Ponta delgada

Cidade de Ponta Delgada na ilha de São Miguel nos Açores.

História do Concelho

Por Fátima Sequeira Dias

Uma perspectiva histórica da cidade de Ponta Delgada

Ponta Delgada foi elevada a cidade, no reinado de D. João III, conforme reza a carta régia de 2 de Abril de 1546, depois da primeira capital da ilha – Vila Franca do Campo – ter sido devastada pelo terrível terramoto de 1522.

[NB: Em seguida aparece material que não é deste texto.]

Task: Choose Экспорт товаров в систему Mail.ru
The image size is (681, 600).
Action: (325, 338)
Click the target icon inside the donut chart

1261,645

A historiografia celebra o século XIX como a época áurea da cidade de Ponta Delgada e da ilha de S.Miguel, pela prosperidade económica, graças à exportação de citrinos para o Reino Unido, e pelo cosmopolitismo, graças à fixação de numerosos comerciantes estrangeiros, nomeadamente de inúmeras famílias judaicas, a partir de 1818. A imitação do gosto inglês ficou, então, patente na plantação de jardins ao gosto romântico – como os de António Borges, José do Canto, Jácome Correia e Visconde Porto Formoso (actual Universidade dos Açores) -, na construção de belíssimos palacetes e no “embelezamento” progressivo da urbe, com a proibição da deambulação de animais nas ruas, a abertura de novas ruas, a localização do cemitério público no extremo Norte da cidade e a periferização dos mercados do peixe, do gado e das frutas.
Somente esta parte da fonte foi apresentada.